10L’approche peut laisser perplexe ou indifférent, tant se pose la question de la portée d’une telle démarche. Autrement dit : à quoi bon passer autant de temps à suivre les individus, à décrire leur moindre geste ? Les résultats nous paraissent décevants, à l’image de l’étude de Benoît Haug qui conclut par un truisme : c’est la musique qui constitue le vecteur essentiel des interactions (par les oreilles) entre les musiciens qu’il a observés lors de l’enregistrement musical.

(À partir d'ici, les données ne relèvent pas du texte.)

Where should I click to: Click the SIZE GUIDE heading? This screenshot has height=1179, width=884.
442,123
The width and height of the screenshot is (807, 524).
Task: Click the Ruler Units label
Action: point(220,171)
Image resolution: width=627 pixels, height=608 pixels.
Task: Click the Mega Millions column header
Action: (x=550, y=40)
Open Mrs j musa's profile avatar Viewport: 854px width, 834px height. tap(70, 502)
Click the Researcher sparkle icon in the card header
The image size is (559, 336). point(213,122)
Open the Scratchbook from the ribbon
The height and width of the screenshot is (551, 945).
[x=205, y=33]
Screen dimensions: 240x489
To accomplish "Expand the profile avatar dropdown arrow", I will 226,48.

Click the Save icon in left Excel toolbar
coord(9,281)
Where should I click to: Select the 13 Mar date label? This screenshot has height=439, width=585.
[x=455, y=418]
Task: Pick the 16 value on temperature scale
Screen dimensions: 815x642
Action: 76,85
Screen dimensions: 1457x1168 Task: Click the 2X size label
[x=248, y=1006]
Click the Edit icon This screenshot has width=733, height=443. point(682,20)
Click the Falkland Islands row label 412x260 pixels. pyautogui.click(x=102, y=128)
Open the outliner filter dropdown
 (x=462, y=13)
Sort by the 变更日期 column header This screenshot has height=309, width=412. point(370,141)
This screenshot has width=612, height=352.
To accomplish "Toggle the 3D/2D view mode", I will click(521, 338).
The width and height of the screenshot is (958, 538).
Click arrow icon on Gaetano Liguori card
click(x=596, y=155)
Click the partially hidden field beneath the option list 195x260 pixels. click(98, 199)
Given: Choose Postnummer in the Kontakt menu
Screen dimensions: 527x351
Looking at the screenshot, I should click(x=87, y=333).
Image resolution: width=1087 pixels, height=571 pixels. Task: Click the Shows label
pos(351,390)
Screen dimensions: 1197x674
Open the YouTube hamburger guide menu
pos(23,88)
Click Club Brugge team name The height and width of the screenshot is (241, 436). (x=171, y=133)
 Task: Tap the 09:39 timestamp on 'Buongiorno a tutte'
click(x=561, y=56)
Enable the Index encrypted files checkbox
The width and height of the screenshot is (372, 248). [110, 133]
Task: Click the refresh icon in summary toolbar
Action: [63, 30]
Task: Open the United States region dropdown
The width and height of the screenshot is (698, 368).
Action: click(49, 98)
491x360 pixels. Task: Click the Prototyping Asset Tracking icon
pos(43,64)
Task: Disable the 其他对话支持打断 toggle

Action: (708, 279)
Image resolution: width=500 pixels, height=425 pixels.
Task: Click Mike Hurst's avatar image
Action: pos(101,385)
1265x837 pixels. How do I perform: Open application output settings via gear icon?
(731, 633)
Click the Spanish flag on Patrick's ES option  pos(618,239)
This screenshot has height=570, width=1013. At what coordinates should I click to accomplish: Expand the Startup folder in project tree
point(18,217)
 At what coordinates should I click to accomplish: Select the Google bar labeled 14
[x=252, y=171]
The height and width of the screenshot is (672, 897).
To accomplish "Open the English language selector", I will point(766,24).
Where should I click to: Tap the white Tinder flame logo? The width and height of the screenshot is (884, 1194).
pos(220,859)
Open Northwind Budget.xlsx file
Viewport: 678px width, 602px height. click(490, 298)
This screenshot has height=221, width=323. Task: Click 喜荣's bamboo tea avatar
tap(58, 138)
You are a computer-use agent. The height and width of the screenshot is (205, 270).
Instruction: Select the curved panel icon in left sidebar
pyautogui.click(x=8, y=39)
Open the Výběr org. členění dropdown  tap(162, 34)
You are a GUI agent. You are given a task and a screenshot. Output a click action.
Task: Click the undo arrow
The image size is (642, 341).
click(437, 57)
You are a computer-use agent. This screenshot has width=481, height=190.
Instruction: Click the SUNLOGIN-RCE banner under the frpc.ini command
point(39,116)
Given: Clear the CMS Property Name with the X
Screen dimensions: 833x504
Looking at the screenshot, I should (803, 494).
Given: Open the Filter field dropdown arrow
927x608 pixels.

11Il nous semble que l’apparente banalité des résultats au regard de l’effort déployé provient du parti pris ontologique sous-jacent à la phénoménographie, à savoir l’idée selon laquelle l’existence ne peut être que singulière. Et que cette singularité ne peut être saisie que dans le relâchement observable ou mode mineur de l’individu. En quoi ce relâchement serait-il plus singulier que l’engagement ? De plus, comment départir le singulier du collectif ? Peut-on imaginer un individu hors du monde social sans qu’il en soit imprégné ? D’ailleurs, Marine Kneubühler, se distanciant des principes piettiens, qualifie de behavioriste la description phénoménographique, car très centrée sur le comportement même, et soutient que « nous pouvons voir, au-delà de la gesticulation d’un individu singulier, des mouvements et des attitudes ayant une portée collective qui sont perceptibles comme tels » (p. 228).
- 4 Émile Durkheim, Les règles de la méthode sociologique, Paris, Félix Alcan éditeur, 1895, p.98.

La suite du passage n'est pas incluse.